Go through the records below and return each line that has "agent" in it.

Stored items
==============================

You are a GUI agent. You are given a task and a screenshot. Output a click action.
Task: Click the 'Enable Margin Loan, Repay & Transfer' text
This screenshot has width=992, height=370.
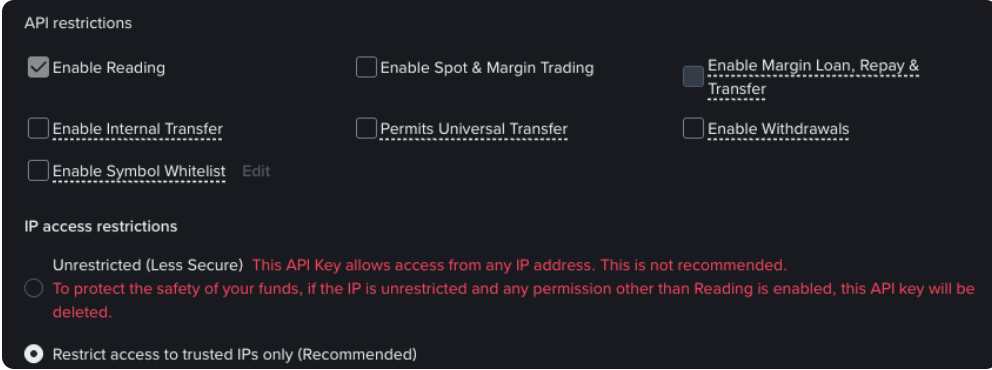pos(813,77)
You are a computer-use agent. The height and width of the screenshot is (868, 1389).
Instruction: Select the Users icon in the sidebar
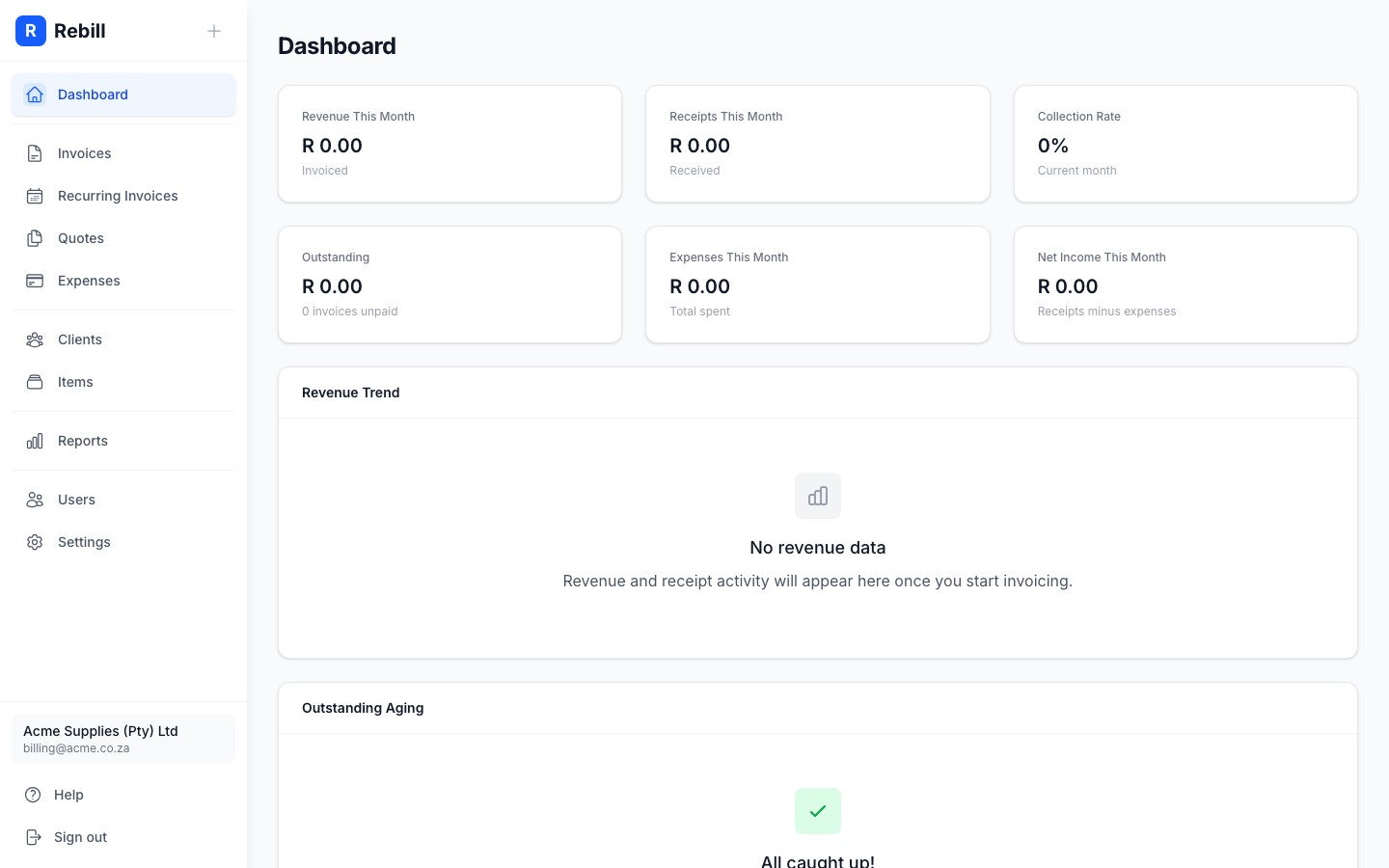tap(35, 500)
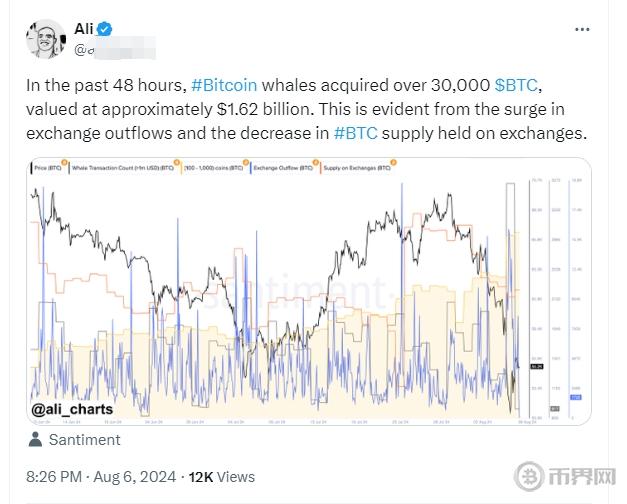Click the Santiment person tag icon
This screenshot has width=627, height=504.
click(x=36, y=440)
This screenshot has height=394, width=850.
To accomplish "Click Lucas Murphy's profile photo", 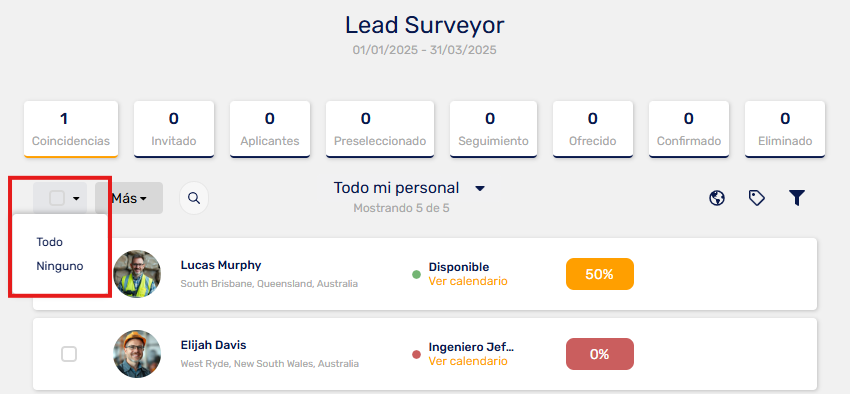I will [x=137, y=274].
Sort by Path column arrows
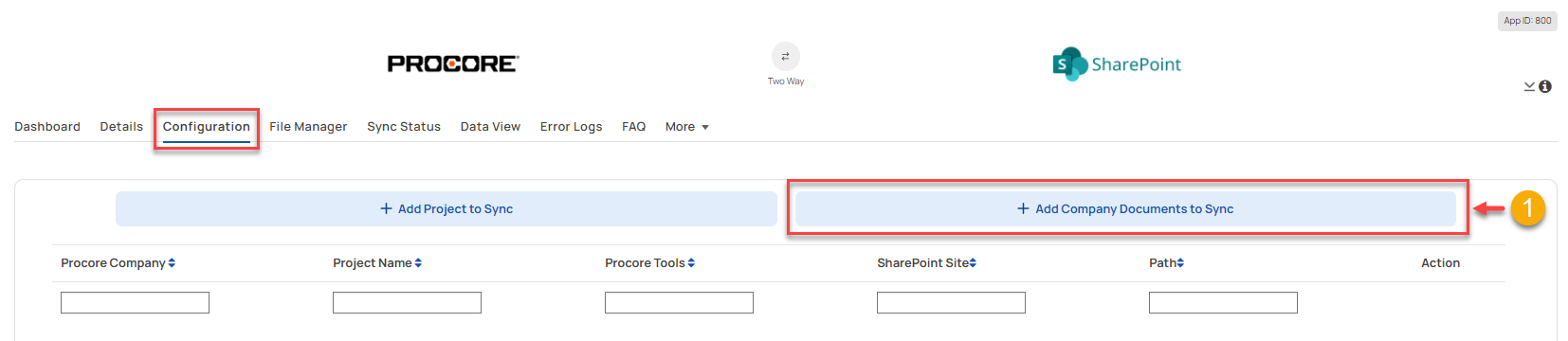The width and height of the screenshot is (1568, 341). click(x=1180, y=263)
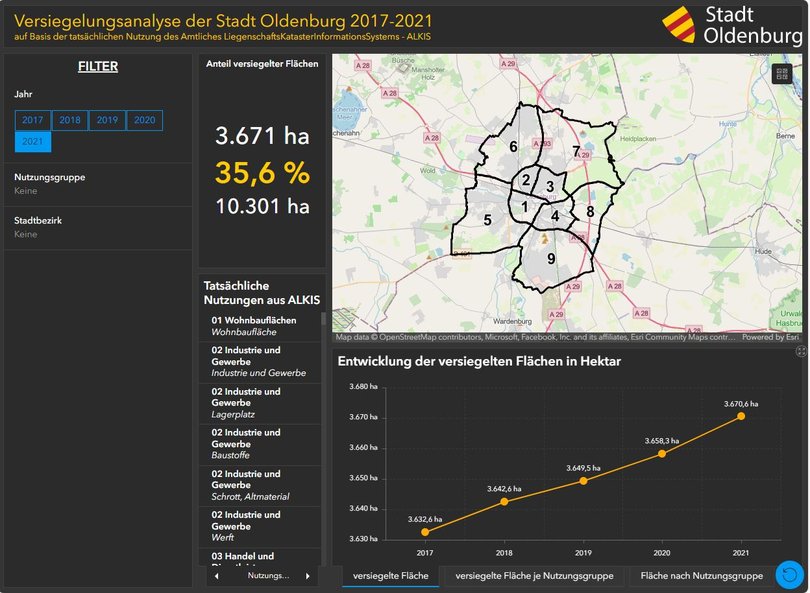Select the versiegelte Fläche tab
The image size is (810, 593).
[394, 576]
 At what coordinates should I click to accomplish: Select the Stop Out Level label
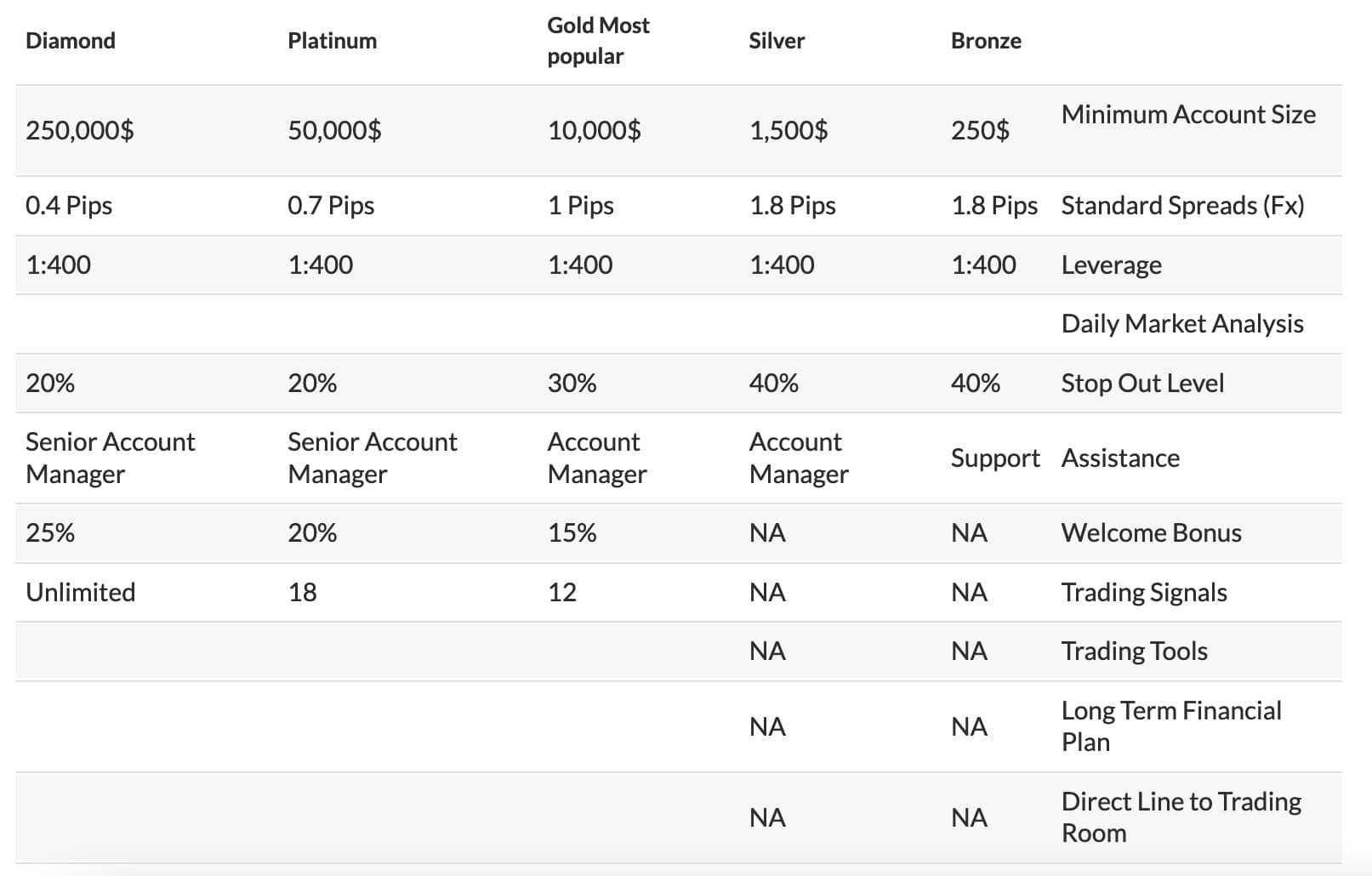1142,384
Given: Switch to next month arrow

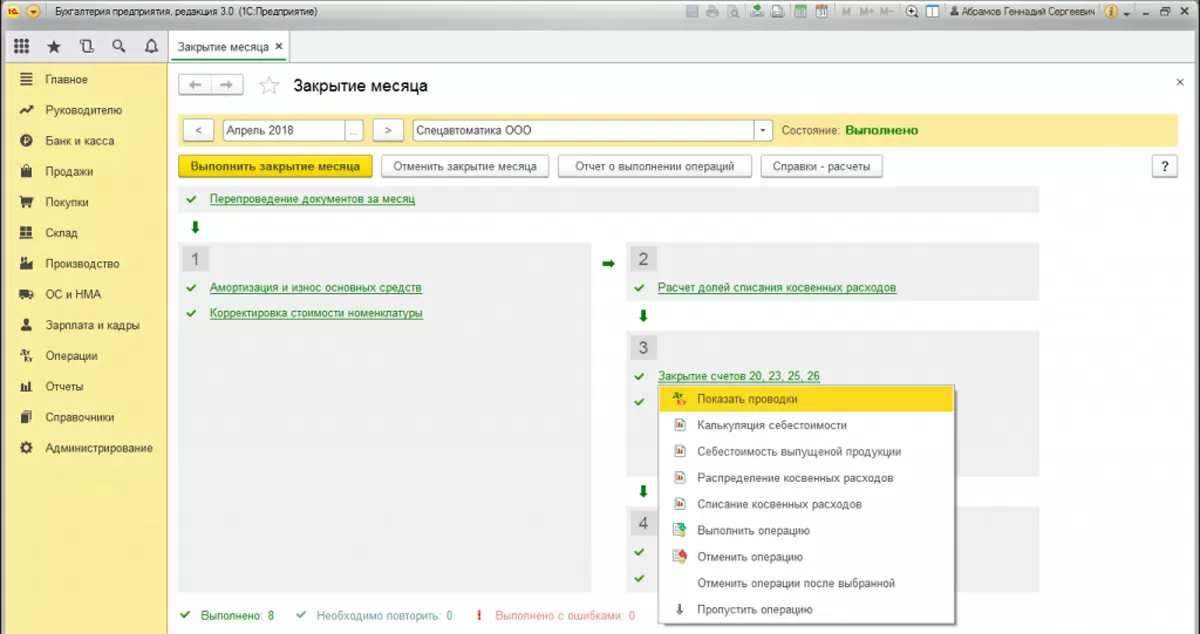Looking at the screenshot, I should [387, 130].
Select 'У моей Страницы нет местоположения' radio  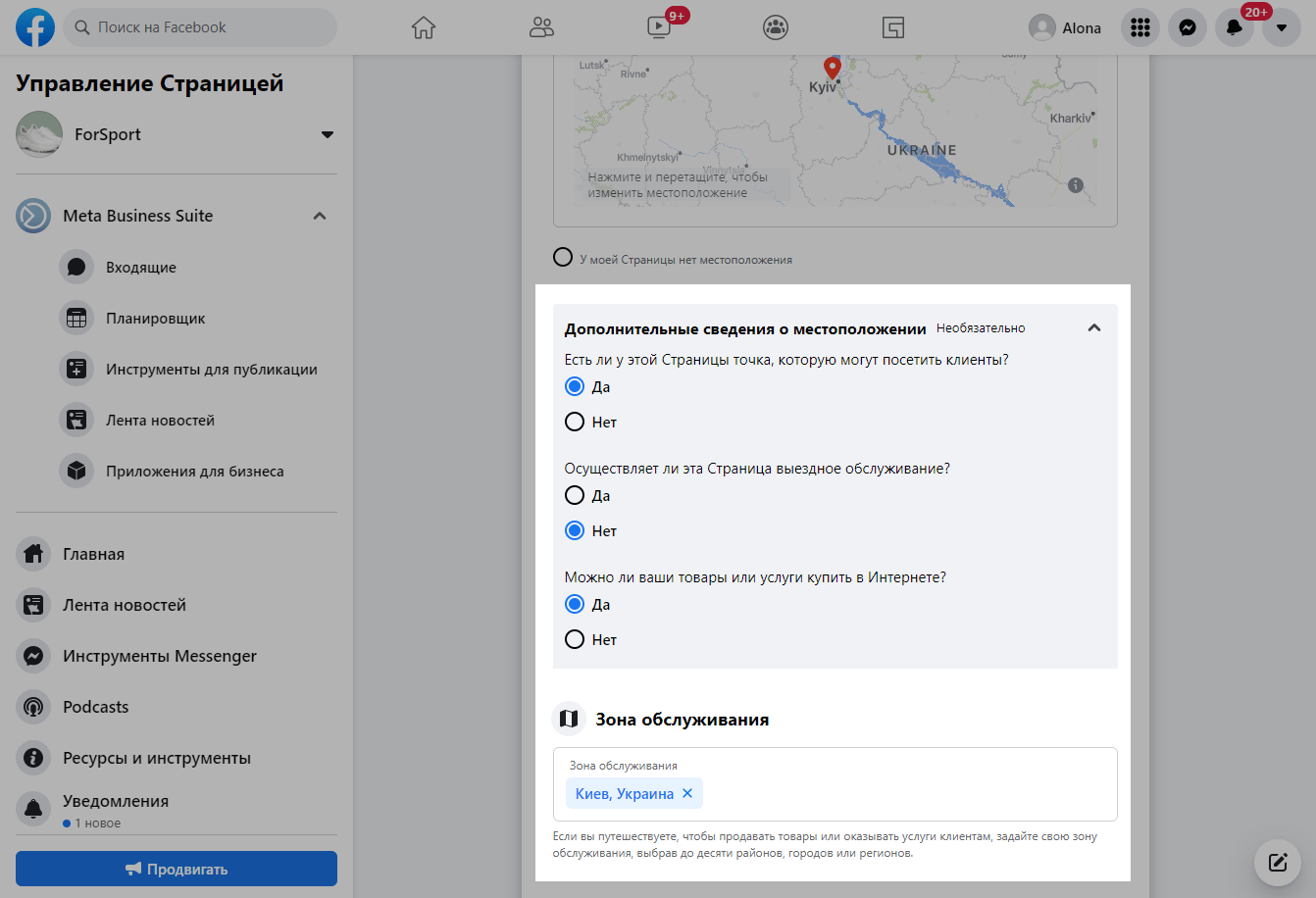coord(563,258)
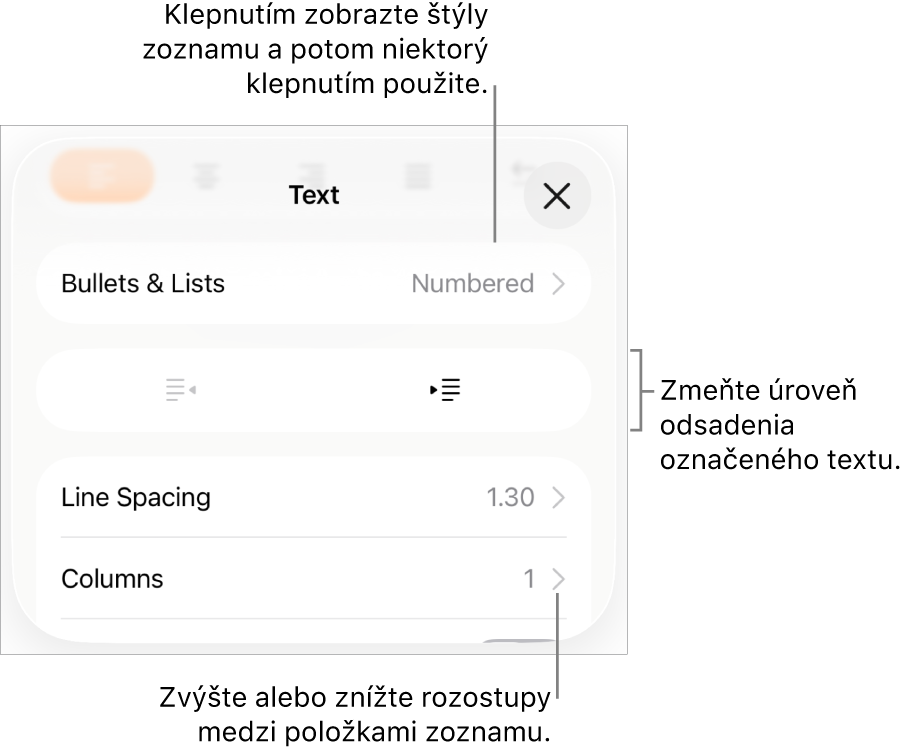Select the Columns label
The height and width of the screenshot is (750, 910).
point(112,579)
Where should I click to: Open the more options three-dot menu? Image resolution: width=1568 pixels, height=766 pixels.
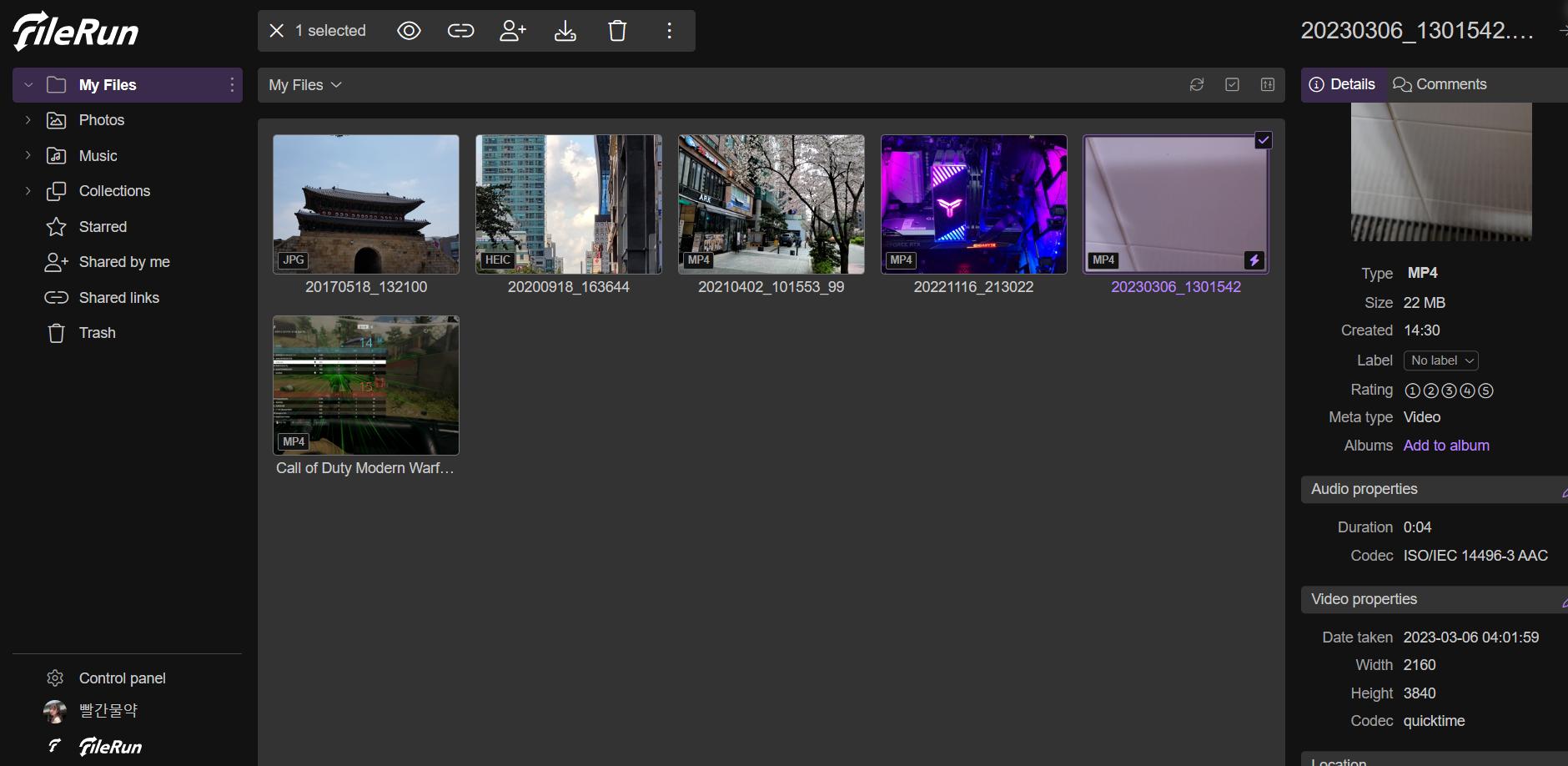coord(669,31)
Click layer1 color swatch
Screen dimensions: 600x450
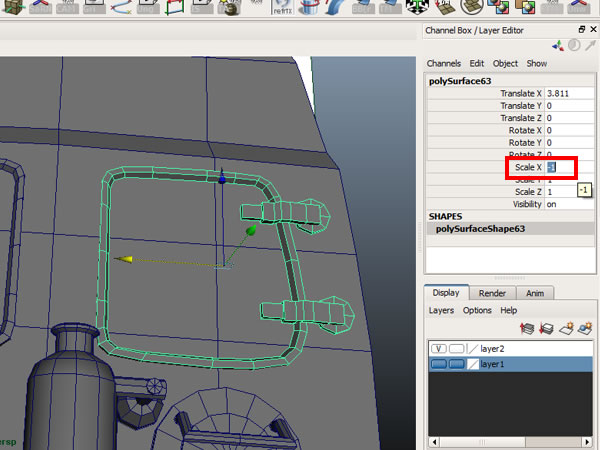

==============================

▶ _Exercise result_:
You are a GUI agent. You are given a task and a screenshot. Output a click action.
You are a computer-use agent. The height and width of the screenshot is (868, 1389).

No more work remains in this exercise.